Mainwaring, inspired by a burst of patriotic fervour, decides to harness the platoon to help with the harvest. They quickly drive out to the farm to offer their assistance. Meanwhile, Warden Hodges has had a life-changing experience, having narrowly survived a bombing raid. He reveals that the German bomb had knocked the pint glass out of his hand, but not exploded. He attributes this to some form of higher destiny, and is now resolved to love his enemies, though "not Hitler of course", and having sought guidance from the Vicar, he decides to assist Captain Mainwaring in his work.

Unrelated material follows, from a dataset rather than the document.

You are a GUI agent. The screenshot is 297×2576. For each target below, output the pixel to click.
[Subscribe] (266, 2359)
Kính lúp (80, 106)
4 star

Corporal Jones is acquainted with the machinery, and demonstrates it to the rest of them as best he can. Walker and Wilson appear more interested in three land girls. With an uncharacteristic unity the wardens and Home Guard work together, in the process managing to overcome a number of problems and incidents, including Jones falling into the hopper and losing his trousers. After finally completing the job, they are delighted with their work. After consuming large amounts of potato wine in celebration, the platoon and wardens head outside for the Vicar to bless the harvest. However, the drink has turned them belligerent, and it descends into a mass brawl.

==Music==
The harvesting scenes feature the march "Calling All Workers" by Eric Coates which was famous as the theme tune to the BBC Light Programme live music show Music While You Work. Other music includes Arthur Tracy's performance of Arthur Johnston & Johnny Burke's song "Pennies from Heaven" (1936) and Ralph Butler & Noel Gay's "Hey Little Hen", which was a hit circa 1941.

The title of the episode is a line from the harvest hymn "Come, ye thankful people, come" by Henry Alford, which is sung to George Job Elvey's tune St George. The platoon give a drunken performance of the hymn in the final part of the episode.

==Cast==

- Arthur Lowe as Captain Mainwaring
- John Le Mesurier as Sergeant Wilson
- Clive Dunn as Lance Corporal Jones
- John Laurie as Private Frazer
- James Beck as Private Walker
- Arnold Ridley as Private Godfrey
- Ian Lavender as Private Pike
- Bill Pertwee as ARP Warden Hodges
- Brenda Cowling as Edwina Prentice
- Frank Williams as Vicar
- Edward Sinclair as Verger
- Colin Bean as Private Sponge
- April Walker as Judy, a Land Girl
- Tina Cornioli as Olive, a Land Girl
- Third unnamed and uncredited land girl who does not speak in the episode

==Notes==
1. The episode features extensive location filming, including a full recreation of a wartime harvest. Location filming took place at a farm in Whitney Green near Thetford, Norfolk in the summer of 1972, and a large quantity of photographs survive from the shoot. The studio scenes were shot at BBC Television Centre on 3 November 1972 and the episode was broadcast on 24 November of the same year.